(RECORDS SUPPLIED)
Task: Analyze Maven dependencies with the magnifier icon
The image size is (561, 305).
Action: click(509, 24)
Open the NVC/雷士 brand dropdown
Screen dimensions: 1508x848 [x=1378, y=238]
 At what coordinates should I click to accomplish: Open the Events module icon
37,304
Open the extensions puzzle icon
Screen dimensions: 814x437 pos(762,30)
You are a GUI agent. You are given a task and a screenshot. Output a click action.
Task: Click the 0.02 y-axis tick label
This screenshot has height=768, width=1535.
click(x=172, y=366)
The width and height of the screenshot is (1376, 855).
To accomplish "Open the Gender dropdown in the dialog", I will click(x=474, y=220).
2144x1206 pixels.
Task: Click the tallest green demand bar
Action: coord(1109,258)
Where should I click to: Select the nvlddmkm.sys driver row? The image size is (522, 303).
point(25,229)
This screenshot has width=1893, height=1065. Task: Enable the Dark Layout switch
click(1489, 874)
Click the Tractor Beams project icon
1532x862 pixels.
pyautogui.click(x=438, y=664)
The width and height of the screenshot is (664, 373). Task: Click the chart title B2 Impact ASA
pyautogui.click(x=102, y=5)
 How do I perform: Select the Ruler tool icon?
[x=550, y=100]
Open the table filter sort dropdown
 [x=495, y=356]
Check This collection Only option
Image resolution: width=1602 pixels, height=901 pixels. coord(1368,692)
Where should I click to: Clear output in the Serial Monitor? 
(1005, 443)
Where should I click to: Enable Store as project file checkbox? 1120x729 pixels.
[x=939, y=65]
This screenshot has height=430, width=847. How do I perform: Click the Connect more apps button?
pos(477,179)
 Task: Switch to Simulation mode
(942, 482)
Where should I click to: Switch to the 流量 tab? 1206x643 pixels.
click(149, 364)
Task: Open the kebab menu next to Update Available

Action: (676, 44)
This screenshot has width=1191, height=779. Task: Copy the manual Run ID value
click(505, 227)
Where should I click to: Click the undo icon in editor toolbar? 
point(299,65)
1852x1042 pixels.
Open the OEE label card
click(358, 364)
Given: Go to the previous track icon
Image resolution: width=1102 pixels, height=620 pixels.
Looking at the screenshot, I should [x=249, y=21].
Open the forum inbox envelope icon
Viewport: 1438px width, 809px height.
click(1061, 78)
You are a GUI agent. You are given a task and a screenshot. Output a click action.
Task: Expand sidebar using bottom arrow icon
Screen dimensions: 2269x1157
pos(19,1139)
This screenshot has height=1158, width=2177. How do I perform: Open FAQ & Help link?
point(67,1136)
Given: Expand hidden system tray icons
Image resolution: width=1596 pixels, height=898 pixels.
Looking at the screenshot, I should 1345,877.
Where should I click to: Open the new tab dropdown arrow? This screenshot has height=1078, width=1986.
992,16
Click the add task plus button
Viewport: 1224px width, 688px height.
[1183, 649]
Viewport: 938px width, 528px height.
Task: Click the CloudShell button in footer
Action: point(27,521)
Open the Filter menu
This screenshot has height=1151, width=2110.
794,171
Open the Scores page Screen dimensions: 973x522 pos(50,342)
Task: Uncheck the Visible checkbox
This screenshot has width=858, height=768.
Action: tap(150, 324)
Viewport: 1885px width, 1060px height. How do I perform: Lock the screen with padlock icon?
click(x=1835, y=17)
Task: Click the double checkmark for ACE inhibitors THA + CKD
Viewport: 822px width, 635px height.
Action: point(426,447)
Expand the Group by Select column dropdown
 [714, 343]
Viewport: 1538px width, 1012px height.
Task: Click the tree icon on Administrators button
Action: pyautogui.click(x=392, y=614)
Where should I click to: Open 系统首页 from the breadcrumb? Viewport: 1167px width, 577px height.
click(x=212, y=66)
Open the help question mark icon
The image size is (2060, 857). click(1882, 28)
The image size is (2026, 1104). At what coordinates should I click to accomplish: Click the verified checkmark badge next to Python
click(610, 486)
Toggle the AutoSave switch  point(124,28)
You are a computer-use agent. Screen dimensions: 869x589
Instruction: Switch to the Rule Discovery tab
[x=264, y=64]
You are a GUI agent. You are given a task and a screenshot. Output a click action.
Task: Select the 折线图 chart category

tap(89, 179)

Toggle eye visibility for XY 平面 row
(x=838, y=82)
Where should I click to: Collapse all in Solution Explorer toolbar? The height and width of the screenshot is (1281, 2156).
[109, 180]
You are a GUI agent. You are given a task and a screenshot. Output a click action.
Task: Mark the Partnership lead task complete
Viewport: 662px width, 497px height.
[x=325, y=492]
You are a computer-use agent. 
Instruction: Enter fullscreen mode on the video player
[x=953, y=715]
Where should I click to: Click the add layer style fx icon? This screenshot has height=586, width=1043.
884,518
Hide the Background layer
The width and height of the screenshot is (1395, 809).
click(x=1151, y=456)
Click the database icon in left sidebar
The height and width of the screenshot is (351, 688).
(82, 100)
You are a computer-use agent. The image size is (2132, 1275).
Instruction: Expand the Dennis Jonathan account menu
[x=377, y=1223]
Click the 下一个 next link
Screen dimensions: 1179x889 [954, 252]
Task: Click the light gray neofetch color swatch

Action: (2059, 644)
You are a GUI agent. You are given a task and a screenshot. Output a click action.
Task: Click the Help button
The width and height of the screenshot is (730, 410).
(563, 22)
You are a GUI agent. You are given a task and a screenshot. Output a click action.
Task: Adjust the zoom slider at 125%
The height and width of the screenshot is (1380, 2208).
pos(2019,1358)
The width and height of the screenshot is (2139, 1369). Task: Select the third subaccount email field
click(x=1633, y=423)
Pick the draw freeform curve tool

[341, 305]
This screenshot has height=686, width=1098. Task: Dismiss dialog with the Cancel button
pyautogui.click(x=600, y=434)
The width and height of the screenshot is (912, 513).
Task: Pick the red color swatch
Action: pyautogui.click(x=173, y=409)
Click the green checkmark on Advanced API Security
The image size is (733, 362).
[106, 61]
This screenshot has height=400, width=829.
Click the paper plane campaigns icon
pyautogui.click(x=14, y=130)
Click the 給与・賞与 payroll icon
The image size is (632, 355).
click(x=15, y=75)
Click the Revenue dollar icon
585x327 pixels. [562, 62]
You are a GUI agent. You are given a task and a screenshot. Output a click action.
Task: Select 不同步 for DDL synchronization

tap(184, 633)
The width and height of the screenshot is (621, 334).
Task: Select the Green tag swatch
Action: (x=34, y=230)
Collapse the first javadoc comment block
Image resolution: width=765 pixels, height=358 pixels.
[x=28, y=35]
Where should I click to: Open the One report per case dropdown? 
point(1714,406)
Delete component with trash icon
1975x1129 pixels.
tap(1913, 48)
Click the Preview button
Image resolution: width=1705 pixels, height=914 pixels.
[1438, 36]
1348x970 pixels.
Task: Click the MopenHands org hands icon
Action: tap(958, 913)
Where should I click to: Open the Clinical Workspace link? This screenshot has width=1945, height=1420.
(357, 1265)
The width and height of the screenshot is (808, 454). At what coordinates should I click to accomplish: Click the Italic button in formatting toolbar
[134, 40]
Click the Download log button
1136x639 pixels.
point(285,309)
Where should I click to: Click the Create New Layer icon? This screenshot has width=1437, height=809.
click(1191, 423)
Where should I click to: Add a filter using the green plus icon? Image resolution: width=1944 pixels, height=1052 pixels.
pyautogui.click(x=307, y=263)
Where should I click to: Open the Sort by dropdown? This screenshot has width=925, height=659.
(End RECORDS SUPPLIED)
• TASK ITEM
Output the whole listing again, keeping every line identical.

• SOLUTION TO THIS EXERCISE
Task: Analyze Maven dependencies with the magnifier icon
The image size is (561, 305).
Action: click(509, 24)
Open the NVC/雷士 brand dropdown
Screen dimensions: 1508x848 [x=1378, y=238]
 At what coordinates should I click to accomplish: Open the Events module icon
37,304
Open the extensions puzzle icon
Screen dimensions: 814x437 pos(762,30)
You are a GUI agent. You are given a task and a screenshot. Output a click action.
Task: Click the 0.02 y-axis tick label
This screenshot has height=768, width=1535.
click(x=172, y=366)
The width and height of the screenshot is (1376, 855).
To accomplish "Open the Gender dropdown in the dialog", I will click(x=474, y=220).
2144x1206 pixels.
Task: Click the tallest green demand bar
Action: coord(1109,258)
Where should I click to: Select the nvlddmkm.sys driver row? The image size is (522, 303).
point(25,229)
This screenshot has width=1893, height=1065. Task: Enable the Dark Layout switch
click(1489, 874)
Click the Tractor Beams project icon
1532x862 pixels.
pyautogui.click(x=438, y=664)
The width and height of the screenshot is (664, 373). Task: Click the chart title B2 Impact ASA
pyautogui.click(x=102, y=5)
 How do I perform: Select the Ruler tool icon?
[x=550, y=100]
Open the table filter sort dropdown
 [x=495, y=356]
Check This collection Only option
Image resolution: width=1602 pixels, height=901 pixels. coord(1368,692)
Where should I click to: Clear output in the Serial Monitor? 
(1005, 443)
Where should I click to: Enable Store as project file checkbox? 1120x729 pixels.
[x=939, y=65]
This screenshot has height=430, width=847. How do I perform: Click the Connect more apps button?
pos(477,179)
 Task: Switch to Simulation mode
(942, 482)
Where should I click to: Switch to the 流量 tab? 1206x643 pixels.
click(149, 364)
Task: Open the kebab menu next to Update Available

Action: (676, 44)
This screenshot has width=1191, height=779. Task: Copy the manual Run ID value
click(505, 227)
Where should I click to: Click the undo icon in editor toolbar? 
point(299,65)
1852x1042 pixels.
Open the OEE label card
click(358, 364)
Given: Go to the previous track icon
Image resolution: width=1102 pixels, height=620 pixels.
Looking at the screenshot, I should [x=249, y=21].
Open the forum inbox envelope icon
Viewport: 1438px width, 809px height.
click(1061, 78)
You are a GUI agent. You are given a task and a screenshot. Output a click action.
Task: Expand sidebar using bottom arrow icon
Screen dimensions: 2269x1157
pos(19,1139)
This screenshot has height=1158, width=2177. How do I perform: Open FAQ & Help link?
point(67,1136)
Given: Expand hidden system tray icons
Image resolution: width=1596 pixels, height=898 pixels.
Looking at the screenshot, I should 1345,877.
Where should I click to: Open the new tab dropdown arrow? This screenshot has height=1078, width=1986.
992,16
Click the add task plus button
Viewport: 1224px width, 688px height.
[1183, 649]
Viewport: 938px width, 528px height.
Task: Click the CloudShell button in footer
Action: point(27,521)
Open the Filter menu
This screenshot has height=1151, width=2110.
794,171
Open the Scores page Screen dimensions: 973x522 pos(50,342)
Task: Uncheck the Visible checkbox
This screenshot has width=858, height=768.
Action: tap(150, 324)
Viewport: 1885px width, 1060px height. How do I perform: Lock the screen with padlock icon?
click(x=1835, y=17)
Task: Click the double checkmark for ACE inhibitors THA + CKD
Viewport: 822px width, 635px height.
Action: point(426,447)
Expand the Group by Select column dropdown
 [714, 343]
Viewport: 1538px width, 1012px height.
Task: Click the tree icon on Administrators button
Action: pyautogui.click(x=392, y=614)
Where should I click to: Open 系统首页 from the breadcrumb? Viewport: 1167px width, 577px height.
click(x=212, y=66)
Open the help question mark icon
The image size is (2060, 857). click(1882, 28)
The image size is (2026, 1104). At what coordinates should I click to accomplish: Click the verified checkmark badge next to Python
click(610, 486)
Toggle the AutoSave switch  point(124,28)
You are a computer-use agent. Screen dimensions: 869x589
Instruction: Switch to the Rule Discovery tab
[x=264, y=64]
You are a GUI agent. You are given a task and a screenshot. Output a click action.
Task: Select the 折线图 chart category

tap(89, 179)

Toggle eye visibility for XY 平面 row
(x=838, y=82)
Where should I click to: Collapse all in Solution Explorer toolbar? The height and width of the screenshot is (1281, 2156).
[109, 180]
You are a GUI agent. You are given a task and a screenshot. Output a click action.
Task: Mark the Partnership lead task complete
Viewport: 662px width, 497px height.
[x=325, y=492]
You are a computer-use agent. 
Instruction: Enter fullscreen mode on the video player
[x=953, y=715]
Where should I click to: Click the add layer style fx icon? This screenshot has height=586, width=1043.
884,518
Hide the Background layer
The width and height of the screenshot is (1395, 809).
click(x=1151, y=456)
Click the database icon in left sidebar
The height and width of the screenshot is (351, 688).
(82, 100)
You are a computer-use agent. The image size is (2132, 1275).
Instruction: Expand the Dennis Jonathan account menu
[x=377, y=1223]
Click the 下一个 next link
Screen dimensions: 1179x889 [954, 252]
Task: Click the light gray neofetch color swatch

Action: (2059, 644)
You are a GUI agent. You are given a task and a screenshot. Output a click action.
Task: Click the Help button
The width and height of the screenshot is (730, 410).
(563, 22)
You are a GUI agent. You are given a task and a screenshot. Output a click action.
Task: Adjust the zoom slider at 125%
The height and width of the screenshot is (1380, 2208).
pos(2019,1358)
The width and height of the screenshot is (2139, 1369). Task: Select the third subaccount email field
click(x=1633, y=423)
Pick the draw freeform curve tool

[341, 305]
This screenshot has height=686, width=1098. Task: Dismiss dialog with the Cancel button
pyautogui.click(x=600, y=434)
The width and height of the screenshot is (912, 513).
Task: Pick the red color swatch
Action: pyautogui.click(x=173, y=409)
Click the green checkmark on Advanced API Security
The image size is (733, 362).
[106, 61]
This screenshot has height=400, width=829.
Click the paper plane campaigns icon
pyautogui.click(x=14, y=130)
Click the 給与・賞与 payroll icon
The image size is (632, 355).
click(x=15, y=75)
Click the Revenue dollar icon
585x327 pixels. [562, 62]
You are a GUI agent. You are given a task and a screenshot. Output a click action.
Task: Select 不同步 for DDL synchronization

tap(184, 633)
The width and height of the screenshot is (621, 334).
Task: Select the Green tag swatch
Action: (x=34, y=230)
Collapse the first javadoc comment block
Image resolution: width=765 pixels, height=358 pixels.
[x=28, y=35]
Where should I click to: Open the One report per case dropdown? 
point(1714,406)
Delete component with trash icon
1975x1129 pixels.
tap(1913, 48)
Click the Preview button
Image resolution: width=1705 pixels, height=914 pixels.
[1438, 36]
1348x970 pixels.
Task: Click the MopenHands org hands icon
Action: tap(958, 913)
Where should I click to: Open the Clinical Workspace link? This screenshot has width=1945, height=1420.
(357, 1265)
The width and height of the screenshot is (808, 454). At what coordinates should I click to accomplish: Click the Italic button in formatting toolbar
[134, 40]
Click the Download log button
1136x639 pixels.
point(285,309)
Where should I click to: Click the Create New Layer icon? This screenshot has width=1437, height=809.
click(1191, 423)
Where should I click to: Add a filter using the green plus icon? Image resolution: width=1944 pixels, height=1052 pixels.
pyautogui.click(x=307, y=263)
Where should I click to: Open the Sort by dropdown? This screenshot has width=925, height=659.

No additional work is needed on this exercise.